Depuis Diderot, on a inventé le cinéma, et il ne s’y attendait pas. Avec lui ( = le cinéma, pas Diderot) est arrivé le star system, et les acteurs sont devenus plus grands que leurs rôles. Et les rôles ont plié devant les acteurs. On écrivait pour eux.Comme les chanteurs, ils ont créé une image d'eux-mêmes tellement forte qu’il n’y avait plus de place à intérieur pour que le petite bonhomme ou le petite bonne femme puiss respirer. Norma Jeane Baker était tellement écrasée par Marilyn Monroe qu’elle n’a pu s’en débarrasser qu’en la tuant. Pour rester la star que son public connaissait, Greta Garbo s’est retirée du monde en 1951 et s’est refusée à toute vie privée. Marlène Dietrich s’est isolée progressivement, puis complètement à partir de 1980. C’est que le mythe est comme Tintin, il est comme Peter Pan, il est comme Mickael Jackson, il ne peut pas vieillir.

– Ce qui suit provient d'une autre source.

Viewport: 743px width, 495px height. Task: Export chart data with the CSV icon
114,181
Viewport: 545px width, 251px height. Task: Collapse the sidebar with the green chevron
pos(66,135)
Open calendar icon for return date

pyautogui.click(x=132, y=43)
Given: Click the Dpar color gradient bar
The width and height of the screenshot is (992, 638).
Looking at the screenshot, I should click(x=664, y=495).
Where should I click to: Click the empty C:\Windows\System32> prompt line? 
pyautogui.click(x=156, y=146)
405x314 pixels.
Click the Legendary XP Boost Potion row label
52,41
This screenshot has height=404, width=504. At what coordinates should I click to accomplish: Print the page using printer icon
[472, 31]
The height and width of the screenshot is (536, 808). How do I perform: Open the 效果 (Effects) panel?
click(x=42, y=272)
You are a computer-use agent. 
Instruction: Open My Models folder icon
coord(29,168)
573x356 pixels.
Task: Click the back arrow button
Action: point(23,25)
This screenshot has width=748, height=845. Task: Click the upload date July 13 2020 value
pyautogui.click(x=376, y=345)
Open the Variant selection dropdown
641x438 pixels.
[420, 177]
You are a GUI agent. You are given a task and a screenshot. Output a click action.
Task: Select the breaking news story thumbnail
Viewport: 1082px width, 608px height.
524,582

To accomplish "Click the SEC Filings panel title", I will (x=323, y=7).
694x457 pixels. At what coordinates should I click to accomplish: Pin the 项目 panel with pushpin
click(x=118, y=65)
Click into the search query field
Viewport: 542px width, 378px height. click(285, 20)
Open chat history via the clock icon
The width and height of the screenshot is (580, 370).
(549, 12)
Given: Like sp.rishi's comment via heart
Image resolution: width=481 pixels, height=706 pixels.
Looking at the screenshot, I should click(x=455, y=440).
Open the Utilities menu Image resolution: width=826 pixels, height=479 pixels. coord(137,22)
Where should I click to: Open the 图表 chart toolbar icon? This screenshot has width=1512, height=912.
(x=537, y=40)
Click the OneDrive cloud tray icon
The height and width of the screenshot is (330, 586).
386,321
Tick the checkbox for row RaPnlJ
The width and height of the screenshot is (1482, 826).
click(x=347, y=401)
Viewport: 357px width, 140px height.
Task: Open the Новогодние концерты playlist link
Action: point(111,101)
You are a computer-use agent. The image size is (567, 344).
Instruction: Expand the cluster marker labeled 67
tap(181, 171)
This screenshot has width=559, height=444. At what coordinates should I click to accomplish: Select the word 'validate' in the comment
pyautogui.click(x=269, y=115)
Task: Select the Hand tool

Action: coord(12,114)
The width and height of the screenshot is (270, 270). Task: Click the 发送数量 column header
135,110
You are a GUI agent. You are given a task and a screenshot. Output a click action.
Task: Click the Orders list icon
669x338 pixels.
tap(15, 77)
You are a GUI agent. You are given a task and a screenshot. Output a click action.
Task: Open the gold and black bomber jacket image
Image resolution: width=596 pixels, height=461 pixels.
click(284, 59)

alain delon parlait d’Alain Delon, d’un artefact de lui-même qui s’appelait : Alain Delon. Il avait passé ses premières années de carrière à le fabriquer, sous la direction des plus grands réalisateurs comme Visconti ou René Clément. Et cet artefact a pris une cohérence, il a rencontré la ferveur du public, c’est lui qu’on voulait voir à l’écran. Seul alain delon savait faire Alain Delon. Lors d’un dîner de gala, une jeune journaliste s’approche de lui pour lui parler. Alain Delon s’amuse : “Vous voulez que je vous fasse le regard d’Alain Delon?” Et il le fait. Il baisse la tête, tout d’un coup il la relève et soudain, c’est Lui, ce regard bleu impitoyable, ce sourire ravageur. Mais alain delon ne pouvait pas résister au temps, il vieillissait et ressemblait de moins en moins à son artefact. Peu d’acteurs ont réussi la transformation qui leur aurait permis de durer. Sur le tard, Simone est devenue Signoret incarnant parmi les plus grands rôles du cinéma des années 70, il a fallu oublier Casque d’Or. Jean Gabin, jeune premier avant la guerre, a failli ne pas survivre comme acteur à la Libération. Mais il a trouvé un nouveau souffle avec des cheveux gris : le Dabe, le Vieux, le Taulier. Il est devenu Gabin.
Mais Alain Delon ? Il n’y a pas eu de second souffle, Alain Delon était trop monolithique. D’autant qu’entretemps le cinéma aussi avait changé, les personnages de beau ténébreux, flics ou voyous, ne valaient plus grand chose au box-office. Il est arrivé à alain delon et Alain Delon, ce qui est arrivé au portrait de Dorian Gray, mais à l’envers. alain delon le savait. A la troisième personne, c’est de cela qu’il parlait.